I suspect it's fine to say that if you have a table for which it makes
no sense to use REPACK USING INDEX, then we just throw an error in that
case (but I suppose plain REPACK continues to work, and it just
recreates/compacts the primary index and rebuilds all secondary indexes,
just like VACUUM FULL would presumably do.)
> I do understand that heap is well ingrained in our code (still), but
> at least things like system catalogue tables/columns can evolve over
> time. e.g pg_index.indisclustered I could imagine evolving (or
> disappearing) if we had an IOT-AM. I do think locking in syntax is
> going to be quite a bit more permanent and needs to be considered very
> carefully. Something like REPACK tab ORDER BY col1; seems a bit more
> future proof.
Oh, I think we can implement REPACK tab ORDER BY all right -- do note
that the current syntax has mandatory USING INDEX keywords (unlike
CLUSTER), so we can add that feature and others with no grammar
problems. In fact even for current heaps it might make sense to allow
an ORDER BY clause for which there's no index. I don't see us
gratuituously removing the option of specifying just an index name (or
indisclustered), though, because there are likely users that have been
running that for years.
> table_relation_copy_for_cluster() does support both use
> of an Index to get presorted results and sorting by the index's key
> columns, so it doesn't seem impossible that the ability to cluster a
> table *specifically* by an index couldn't easily go away at some
> point.
Well, I hope you mean that clustering by an index would stop being the
_only_ way, not that it would completely disappear as an option.

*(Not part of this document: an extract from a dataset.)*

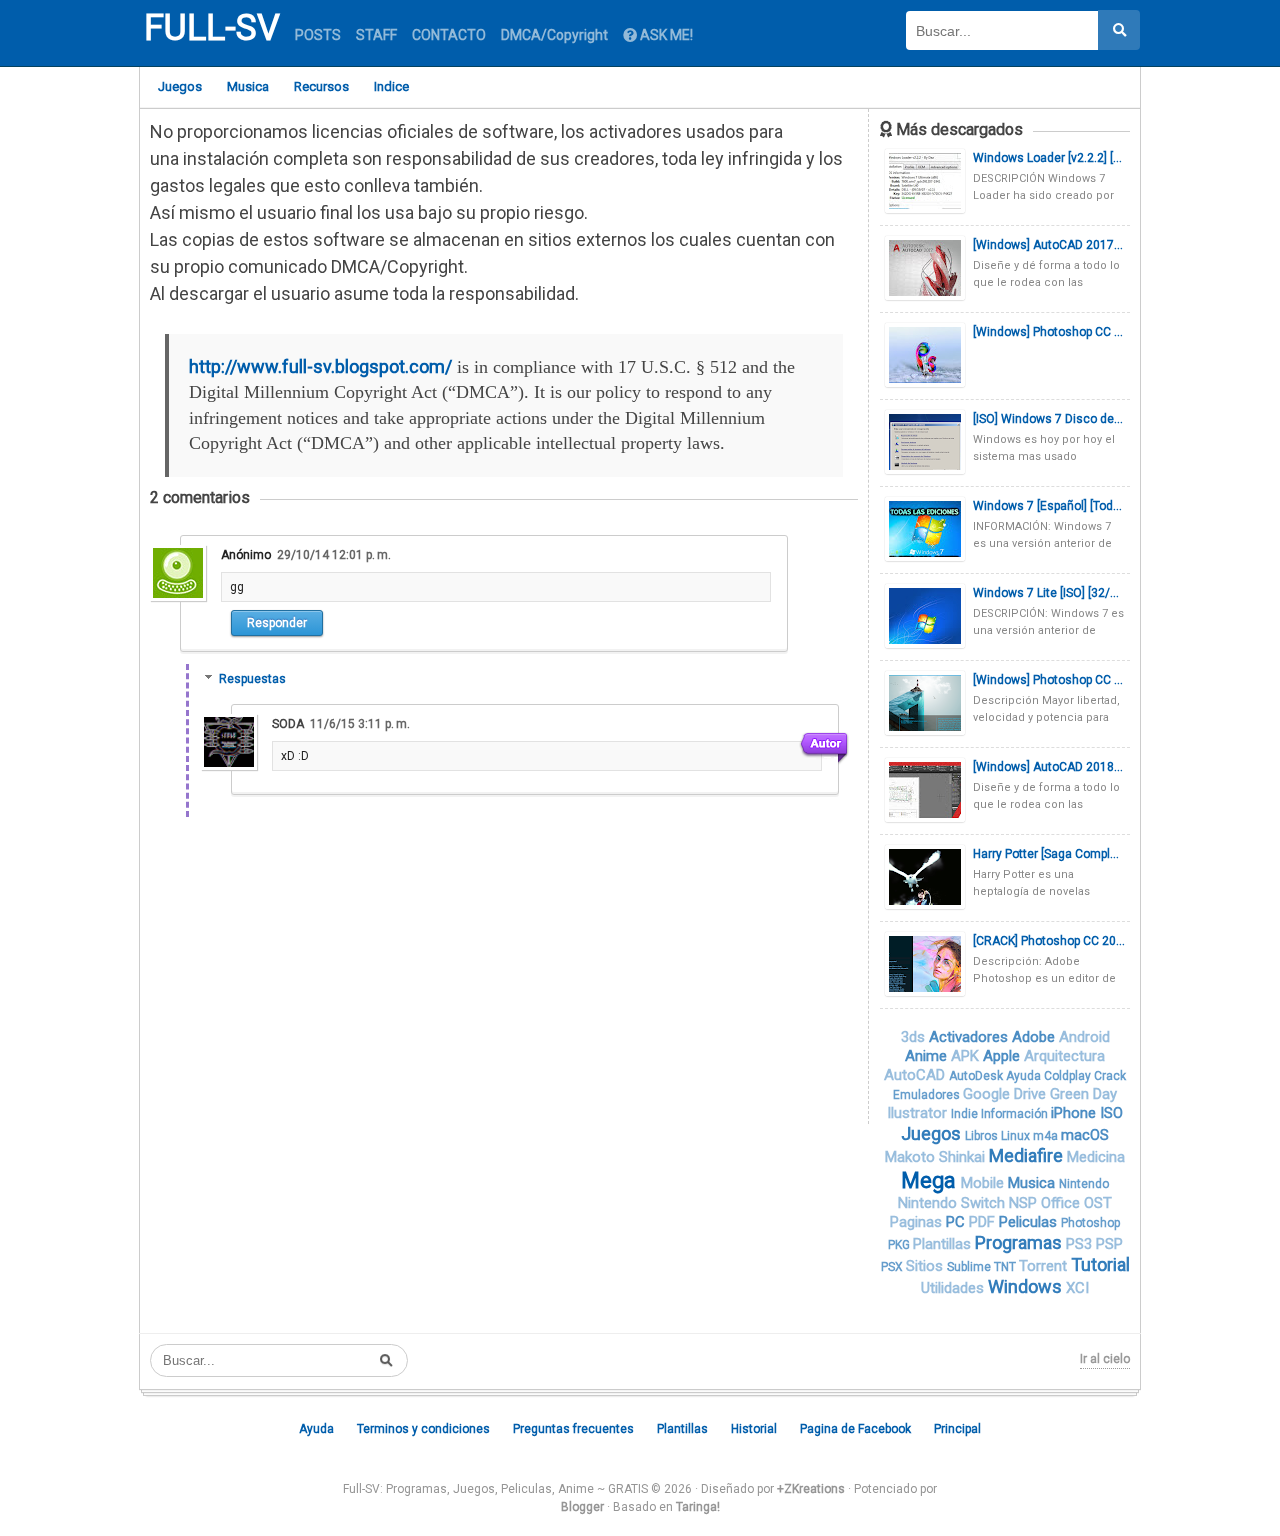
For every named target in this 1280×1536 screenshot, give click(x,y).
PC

> Locking us deeper into a syntax for that, I do have concerns for. But
> maybe you've thought about all this already and I'm just not aware...

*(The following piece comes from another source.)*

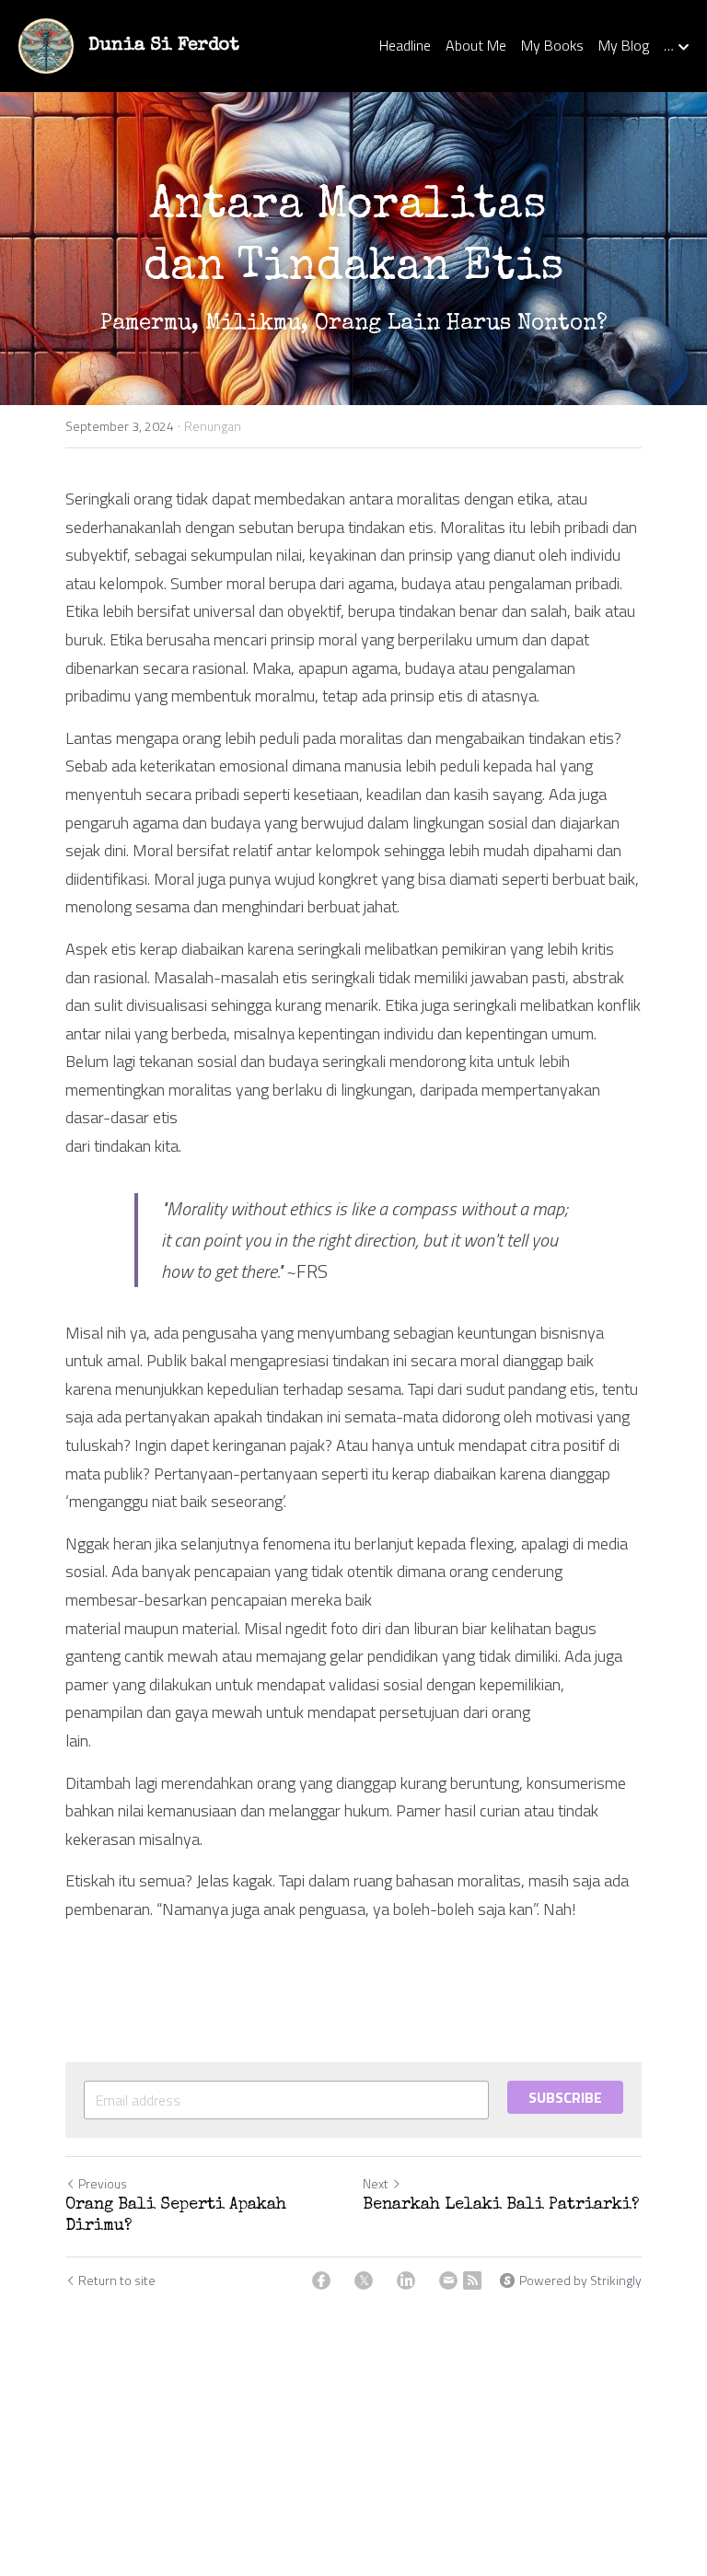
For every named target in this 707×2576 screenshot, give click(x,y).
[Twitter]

At this point we're not *implementing* any of that, but it is possible
to do so afterwards and we're not blocking that road.
> I'm also trying to keep something like a column store in mind here
> where you might not have any indexes, and efficient filtering is done
> via the pruning of "chunks", which works by each chunk recording the
> min/max (or maybe a dictionary of) values it contains for the columns.
> I imagine something like that very much would want the ability to have
> something like REPACK tbl ORDER BY col; if you think how efficient
> run-length encoding would be for some orders and now inefficient it
> could be for other orders.
That makes sense, yes, and again, AFAICT it can easily be implemented on
top of the current work.
> Anyway, I'm not intentionally trying to make your job here any more
> complex. I'm just trying to help make sure we don't end up with some
> new syntax that also won't stand up to the test of time.
The time you and others spend on this thread is much appreciated.
--
Álvaro Herrera 48°01'N 7°57'E — https://www.EnterpriseDB.com/
"If you want to have good ideas, you must have many ideas. Most of them
will be wrong, and what you have to learn is which ones to throw away."